Bhutto – himself a clean, distinguished intellectual, visionary and strong administrator – gave us the most talented and clean cabinet in Pakistan’s history. He was a populist and a patriotic and strong leader who, in fact put together a broken and dismembered Pakistan and gave the downtrodden of this land the consciousness and strength to stand up to tyranny and exploitation. He believed in the people and undertook reforms to alleviate the plight of the poor and also made Pakistan’s defence impregnable. Ironically, his national security paradigm holds the ground till today, even though it helped build a national security state that flourishes on the marginalisation of civil society.
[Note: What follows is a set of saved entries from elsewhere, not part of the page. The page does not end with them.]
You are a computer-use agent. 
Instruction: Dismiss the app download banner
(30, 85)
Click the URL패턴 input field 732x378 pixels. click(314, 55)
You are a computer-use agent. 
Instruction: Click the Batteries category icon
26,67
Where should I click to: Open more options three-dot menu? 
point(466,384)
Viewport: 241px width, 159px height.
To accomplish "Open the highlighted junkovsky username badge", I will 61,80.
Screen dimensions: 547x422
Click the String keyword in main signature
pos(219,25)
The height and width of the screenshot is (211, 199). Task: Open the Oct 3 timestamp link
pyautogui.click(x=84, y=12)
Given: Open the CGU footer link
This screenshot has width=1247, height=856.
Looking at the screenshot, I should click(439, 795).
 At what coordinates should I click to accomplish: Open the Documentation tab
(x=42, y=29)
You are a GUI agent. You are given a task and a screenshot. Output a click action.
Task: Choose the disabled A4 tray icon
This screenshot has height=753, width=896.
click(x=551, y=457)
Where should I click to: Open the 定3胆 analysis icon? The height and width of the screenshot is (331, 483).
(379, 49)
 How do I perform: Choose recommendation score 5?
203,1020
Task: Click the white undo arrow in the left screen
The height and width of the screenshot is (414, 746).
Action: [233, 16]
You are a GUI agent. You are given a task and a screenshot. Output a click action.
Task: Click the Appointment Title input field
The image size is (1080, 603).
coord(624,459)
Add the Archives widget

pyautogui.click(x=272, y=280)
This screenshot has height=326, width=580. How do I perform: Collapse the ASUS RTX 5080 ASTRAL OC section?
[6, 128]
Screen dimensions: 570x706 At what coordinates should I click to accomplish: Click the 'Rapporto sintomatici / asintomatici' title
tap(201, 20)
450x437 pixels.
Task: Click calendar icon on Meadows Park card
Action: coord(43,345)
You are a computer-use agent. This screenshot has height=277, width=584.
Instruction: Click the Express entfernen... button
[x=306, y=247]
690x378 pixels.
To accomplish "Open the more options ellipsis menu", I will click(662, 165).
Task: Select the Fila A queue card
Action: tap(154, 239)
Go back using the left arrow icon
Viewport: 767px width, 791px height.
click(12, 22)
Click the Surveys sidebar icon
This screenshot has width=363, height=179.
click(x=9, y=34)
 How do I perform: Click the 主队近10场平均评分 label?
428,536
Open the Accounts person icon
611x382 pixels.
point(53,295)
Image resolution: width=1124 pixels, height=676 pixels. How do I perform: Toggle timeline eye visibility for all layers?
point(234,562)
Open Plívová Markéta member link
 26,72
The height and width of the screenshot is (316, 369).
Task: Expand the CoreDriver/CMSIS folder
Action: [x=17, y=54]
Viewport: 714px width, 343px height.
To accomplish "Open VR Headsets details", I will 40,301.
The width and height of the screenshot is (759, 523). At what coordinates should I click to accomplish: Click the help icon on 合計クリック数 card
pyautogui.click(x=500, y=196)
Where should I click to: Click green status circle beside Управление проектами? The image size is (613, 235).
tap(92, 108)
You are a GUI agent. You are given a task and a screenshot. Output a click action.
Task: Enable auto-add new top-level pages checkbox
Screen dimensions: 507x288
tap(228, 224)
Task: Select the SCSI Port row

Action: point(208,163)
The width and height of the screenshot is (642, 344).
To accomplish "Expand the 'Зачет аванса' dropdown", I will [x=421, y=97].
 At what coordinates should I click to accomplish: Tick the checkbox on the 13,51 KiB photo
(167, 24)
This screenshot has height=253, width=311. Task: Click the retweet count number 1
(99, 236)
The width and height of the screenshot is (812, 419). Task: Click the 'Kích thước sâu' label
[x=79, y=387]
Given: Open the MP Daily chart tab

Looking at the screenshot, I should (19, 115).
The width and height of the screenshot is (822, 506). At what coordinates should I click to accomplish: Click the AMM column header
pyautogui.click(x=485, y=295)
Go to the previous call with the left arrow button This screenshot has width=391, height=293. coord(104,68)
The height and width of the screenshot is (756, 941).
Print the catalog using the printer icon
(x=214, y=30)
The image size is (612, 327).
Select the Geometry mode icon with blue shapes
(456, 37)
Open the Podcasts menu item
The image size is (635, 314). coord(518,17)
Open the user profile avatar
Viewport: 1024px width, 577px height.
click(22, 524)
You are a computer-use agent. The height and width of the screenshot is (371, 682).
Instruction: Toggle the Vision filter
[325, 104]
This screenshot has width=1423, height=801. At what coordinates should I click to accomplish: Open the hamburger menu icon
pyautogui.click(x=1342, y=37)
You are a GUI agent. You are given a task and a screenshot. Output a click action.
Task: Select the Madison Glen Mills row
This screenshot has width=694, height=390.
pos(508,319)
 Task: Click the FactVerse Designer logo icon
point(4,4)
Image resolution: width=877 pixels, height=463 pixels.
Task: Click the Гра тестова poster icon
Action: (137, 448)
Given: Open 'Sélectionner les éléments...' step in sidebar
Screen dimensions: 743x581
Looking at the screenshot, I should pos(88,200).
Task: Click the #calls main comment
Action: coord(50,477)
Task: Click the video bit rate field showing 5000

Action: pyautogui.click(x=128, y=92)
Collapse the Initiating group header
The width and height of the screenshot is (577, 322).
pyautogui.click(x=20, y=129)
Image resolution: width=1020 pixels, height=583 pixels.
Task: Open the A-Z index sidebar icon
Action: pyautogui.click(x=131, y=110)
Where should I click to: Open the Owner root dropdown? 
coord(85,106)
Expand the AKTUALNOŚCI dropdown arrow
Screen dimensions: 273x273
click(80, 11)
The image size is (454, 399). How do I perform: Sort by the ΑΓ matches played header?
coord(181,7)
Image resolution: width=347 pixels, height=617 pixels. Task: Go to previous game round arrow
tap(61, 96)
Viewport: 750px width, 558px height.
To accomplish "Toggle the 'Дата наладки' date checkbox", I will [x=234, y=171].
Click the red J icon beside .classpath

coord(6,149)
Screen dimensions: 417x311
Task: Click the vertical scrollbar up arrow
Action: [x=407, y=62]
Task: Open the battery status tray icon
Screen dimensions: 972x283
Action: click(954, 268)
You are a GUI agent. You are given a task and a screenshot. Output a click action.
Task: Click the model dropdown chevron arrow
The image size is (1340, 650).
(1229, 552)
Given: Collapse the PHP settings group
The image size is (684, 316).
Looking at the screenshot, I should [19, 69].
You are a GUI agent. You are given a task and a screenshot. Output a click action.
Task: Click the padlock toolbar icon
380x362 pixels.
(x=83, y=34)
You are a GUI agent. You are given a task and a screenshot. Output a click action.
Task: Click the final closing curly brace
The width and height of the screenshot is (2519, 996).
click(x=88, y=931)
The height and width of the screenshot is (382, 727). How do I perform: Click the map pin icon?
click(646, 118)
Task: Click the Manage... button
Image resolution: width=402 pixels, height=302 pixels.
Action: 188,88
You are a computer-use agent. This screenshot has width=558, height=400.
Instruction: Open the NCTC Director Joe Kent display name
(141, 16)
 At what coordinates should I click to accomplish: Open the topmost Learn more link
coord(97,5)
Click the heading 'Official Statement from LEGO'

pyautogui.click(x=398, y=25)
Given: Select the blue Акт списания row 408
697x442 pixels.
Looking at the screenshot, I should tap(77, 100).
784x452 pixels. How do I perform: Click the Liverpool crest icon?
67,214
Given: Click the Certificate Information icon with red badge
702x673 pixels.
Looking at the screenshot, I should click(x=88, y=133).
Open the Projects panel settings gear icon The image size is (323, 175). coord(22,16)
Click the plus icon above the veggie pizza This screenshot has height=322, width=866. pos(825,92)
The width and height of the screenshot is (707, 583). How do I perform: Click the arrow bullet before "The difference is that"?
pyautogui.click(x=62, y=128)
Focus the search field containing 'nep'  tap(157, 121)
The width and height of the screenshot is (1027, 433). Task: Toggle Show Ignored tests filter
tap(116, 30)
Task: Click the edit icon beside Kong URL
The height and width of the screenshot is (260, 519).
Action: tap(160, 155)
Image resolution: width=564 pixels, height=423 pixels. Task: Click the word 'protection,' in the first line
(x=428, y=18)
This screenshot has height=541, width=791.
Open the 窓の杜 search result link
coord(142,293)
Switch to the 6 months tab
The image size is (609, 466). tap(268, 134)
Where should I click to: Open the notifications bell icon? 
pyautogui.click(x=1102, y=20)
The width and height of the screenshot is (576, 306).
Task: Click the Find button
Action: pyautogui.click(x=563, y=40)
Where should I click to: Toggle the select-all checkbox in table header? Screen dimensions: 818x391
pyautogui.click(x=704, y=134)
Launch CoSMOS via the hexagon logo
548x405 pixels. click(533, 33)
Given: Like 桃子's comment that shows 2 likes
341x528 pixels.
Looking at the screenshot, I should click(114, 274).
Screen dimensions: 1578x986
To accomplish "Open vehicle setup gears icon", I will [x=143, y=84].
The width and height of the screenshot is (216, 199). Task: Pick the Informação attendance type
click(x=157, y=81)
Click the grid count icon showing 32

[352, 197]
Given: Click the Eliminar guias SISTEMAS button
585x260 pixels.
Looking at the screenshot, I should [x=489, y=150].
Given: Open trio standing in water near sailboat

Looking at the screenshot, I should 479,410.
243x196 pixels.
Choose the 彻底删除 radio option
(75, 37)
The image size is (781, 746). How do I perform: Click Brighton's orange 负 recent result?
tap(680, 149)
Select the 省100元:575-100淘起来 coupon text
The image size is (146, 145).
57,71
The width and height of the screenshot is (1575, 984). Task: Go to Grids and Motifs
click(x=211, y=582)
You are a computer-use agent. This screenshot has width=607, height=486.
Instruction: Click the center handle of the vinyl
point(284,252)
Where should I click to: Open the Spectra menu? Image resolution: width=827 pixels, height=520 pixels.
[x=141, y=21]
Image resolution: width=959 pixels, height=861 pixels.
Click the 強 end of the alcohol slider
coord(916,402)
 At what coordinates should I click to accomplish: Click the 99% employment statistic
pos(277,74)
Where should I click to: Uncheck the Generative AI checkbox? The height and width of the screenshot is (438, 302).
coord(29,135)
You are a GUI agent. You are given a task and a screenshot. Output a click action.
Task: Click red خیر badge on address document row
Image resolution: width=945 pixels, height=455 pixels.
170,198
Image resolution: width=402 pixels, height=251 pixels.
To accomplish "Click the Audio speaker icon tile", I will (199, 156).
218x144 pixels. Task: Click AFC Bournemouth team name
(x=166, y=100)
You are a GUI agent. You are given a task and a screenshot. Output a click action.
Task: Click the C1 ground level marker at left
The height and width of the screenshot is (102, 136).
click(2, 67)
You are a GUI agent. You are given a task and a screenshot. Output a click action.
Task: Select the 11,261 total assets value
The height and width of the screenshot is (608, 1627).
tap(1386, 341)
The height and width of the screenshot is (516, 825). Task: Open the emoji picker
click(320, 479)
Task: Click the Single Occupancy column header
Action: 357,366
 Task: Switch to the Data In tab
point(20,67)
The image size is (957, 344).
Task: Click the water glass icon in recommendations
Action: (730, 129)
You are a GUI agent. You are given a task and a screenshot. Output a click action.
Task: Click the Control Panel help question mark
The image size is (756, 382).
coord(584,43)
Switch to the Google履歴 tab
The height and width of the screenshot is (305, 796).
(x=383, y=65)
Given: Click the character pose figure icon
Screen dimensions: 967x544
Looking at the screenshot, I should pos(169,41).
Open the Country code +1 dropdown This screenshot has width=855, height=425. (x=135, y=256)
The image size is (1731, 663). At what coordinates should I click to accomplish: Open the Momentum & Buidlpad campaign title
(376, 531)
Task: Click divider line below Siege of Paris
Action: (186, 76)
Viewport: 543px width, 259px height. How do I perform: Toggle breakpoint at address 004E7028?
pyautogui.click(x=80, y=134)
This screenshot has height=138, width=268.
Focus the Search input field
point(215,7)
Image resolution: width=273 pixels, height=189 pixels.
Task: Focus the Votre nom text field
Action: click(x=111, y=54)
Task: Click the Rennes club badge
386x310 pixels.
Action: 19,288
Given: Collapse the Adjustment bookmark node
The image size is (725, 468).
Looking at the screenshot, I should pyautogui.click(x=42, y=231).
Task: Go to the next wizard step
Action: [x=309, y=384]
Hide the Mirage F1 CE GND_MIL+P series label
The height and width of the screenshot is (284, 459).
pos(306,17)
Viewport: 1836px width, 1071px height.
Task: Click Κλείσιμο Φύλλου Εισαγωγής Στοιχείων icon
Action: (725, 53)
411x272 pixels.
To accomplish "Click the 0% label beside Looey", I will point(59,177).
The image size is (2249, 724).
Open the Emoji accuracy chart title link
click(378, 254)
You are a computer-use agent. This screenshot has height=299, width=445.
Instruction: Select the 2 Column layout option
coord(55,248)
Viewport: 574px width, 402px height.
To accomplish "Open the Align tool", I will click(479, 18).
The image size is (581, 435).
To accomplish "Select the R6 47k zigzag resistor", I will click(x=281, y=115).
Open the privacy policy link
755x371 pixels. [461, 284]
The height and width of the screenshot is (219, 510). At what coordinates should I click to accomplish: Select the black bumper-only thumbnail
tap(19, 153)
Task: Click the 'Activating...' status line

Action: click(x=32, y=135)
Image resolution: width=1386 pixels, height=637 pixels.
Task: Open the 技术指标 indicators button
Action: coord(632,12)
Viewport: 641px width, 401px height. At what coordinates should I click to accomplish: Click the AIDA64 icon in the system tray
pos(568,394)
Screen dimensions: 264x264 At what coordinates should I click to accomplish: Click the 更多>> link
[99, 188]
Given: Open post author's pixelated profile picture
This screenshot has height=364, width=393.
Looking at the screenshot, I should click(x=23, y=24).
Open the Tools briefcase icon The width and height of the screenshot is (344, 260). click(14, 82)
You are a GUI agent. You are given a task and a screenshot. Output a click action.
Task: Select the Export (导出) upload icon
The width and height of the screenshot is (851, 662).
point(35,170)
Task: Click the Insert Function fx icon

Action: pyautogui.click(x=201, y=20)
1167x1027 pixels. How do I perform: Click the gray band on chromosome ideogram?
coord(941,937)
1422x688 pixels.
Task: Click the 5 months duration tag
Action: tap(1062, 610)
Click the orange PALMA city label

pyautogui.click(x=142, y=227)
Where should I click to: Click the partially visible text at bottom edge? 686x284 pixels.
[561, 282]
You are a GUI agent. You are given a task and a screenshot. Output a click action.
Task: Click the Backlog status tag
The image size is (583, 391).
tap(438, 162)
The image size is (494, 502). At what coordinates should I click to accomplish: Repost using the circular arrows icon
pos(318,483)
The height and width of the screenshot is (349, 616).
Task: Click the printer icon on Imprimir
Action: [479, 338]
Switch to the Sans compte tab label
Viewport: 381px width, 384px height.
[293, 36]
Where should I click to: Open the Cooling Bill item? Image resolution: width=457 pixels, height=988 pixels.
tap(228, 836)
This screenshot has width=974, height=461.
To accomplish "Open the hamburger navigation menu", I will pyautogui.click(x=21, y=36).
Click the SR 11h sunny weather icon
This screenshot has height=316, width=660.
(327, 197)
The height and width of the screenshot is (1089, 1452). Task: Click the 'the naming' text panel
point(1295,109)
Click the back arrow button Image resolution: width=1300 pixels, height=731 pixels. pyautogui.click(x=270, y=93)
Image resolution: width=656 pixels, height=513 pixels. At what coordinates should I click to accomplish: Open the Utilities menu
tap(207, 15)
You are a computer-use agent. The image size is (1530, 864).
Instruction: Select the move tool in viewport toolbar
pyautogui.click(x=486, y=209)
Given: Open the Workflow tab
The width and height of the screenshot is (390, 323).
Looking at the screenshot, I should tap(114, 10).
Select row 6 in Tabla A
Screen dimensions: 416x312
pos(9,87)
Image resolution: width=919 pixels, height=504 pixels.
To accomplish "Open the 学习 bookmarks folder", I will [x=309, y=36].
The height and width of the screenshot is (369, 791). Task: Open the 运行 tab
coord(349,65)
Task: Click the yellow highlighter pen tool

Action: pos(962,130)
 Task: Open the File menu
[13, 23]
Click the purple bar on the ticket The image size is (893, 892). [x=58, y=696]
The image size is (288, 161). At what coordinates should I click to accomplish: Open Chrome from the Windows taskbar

Though Bhutto’s land reforms failed to make the peasantry owners of the piece of land they cultivate, he did raise consciousness among the rural poor on their rights. He built a huge public sector under his state-socialist model, but at the cost of not only big business but also small businesses. Bhutto’s greatest mistake was the compromise that he expeditiously made with the religious right. That, however, could not save him from the wrath of what is known as the mullah-military-bazaar alliance. Bhutto’s achievements and endeavours far outweigh his weaknesses and mistakes – of which there were many.

Bhutto’s popular politics and struggle were too short and less troubling compared to that of his worthy successor. BB had to fight against two dictatorships and the strong political and ideological legacies of Gen Ziaul Haq. She learned from the authoritarian mistakes of her father and reinvented the PPP in her own humanist image to suit her own times, without forgetting to address the PPP’s strong constituency among the poor and the social-liberal intelligentsia.

Like her brave father, BB took on the forces of religious extremism and terrorism and provided an alternative narrative to make Pakistan a truly democratic and enlightened country which is at peace with its neighbours. It was too tragic to see her die at the hands of forces of extremism and authoritarianism. BB was far more democratic, humanistic and visionary than any other politician in Pakistan. She was the last leader of a generation that remained committed to social idealism and liberal-democratic values in a country where violent extremist and conservative paradigms prevail.

Though the PPP remains committed to human, civil and political rights, it has lost touch with its pro-people ethos and popular aspirations of the masses. Under Zardari, the PPP is now a party of the feudal elite – entirely dedicated to power politics, regardless of peoples’ expectations. The emergence of young Bilawal on the political scene is clouded by the over-arching shadows of his father. Bilawal doesn’t know how to chart his own path different from that of his father’s. No doubt, he needs his father as much as BB needed her mother to make her way forward. And Bilawal’s on-and-off ‘launches’ have damaged his prospects to rebuild the PPP from the ashes of past glory.

As a student of politics, Bilawal should be able to discern the difference between the times and pursuits of his grandfather and mother and find his own grounds. BB gave the PPP a lot that was different from her father. That is what Bilawal needs to do as well if he is really serious about his political career and the future of a PPP that is receding from the national scene. You can’t be a vanguard of a popular social-liberal party on the ‘strength’ of feudal landlords in the backyard of Sindh.

In its special supplement on Bhutto, the PPP did not bother to say a word about what it intends to do. The party’s intellectual bankruptcy is quite obvious as is the alarming loss of touch with the masses and their needs. There is a large space for a popular social-democratic centre-left party in the present circumstances. And Bilawal, despite his progressive inclination, is not finding enough room in his party to come forward and fill the void that the PPP has itself created.

Under the burden of bad governance, the young PPP chairperson cannot move forward with his muddle-headedness. The PPP has to decide which side of the social and ideological divide it stands on if it has to survive as a party of the people.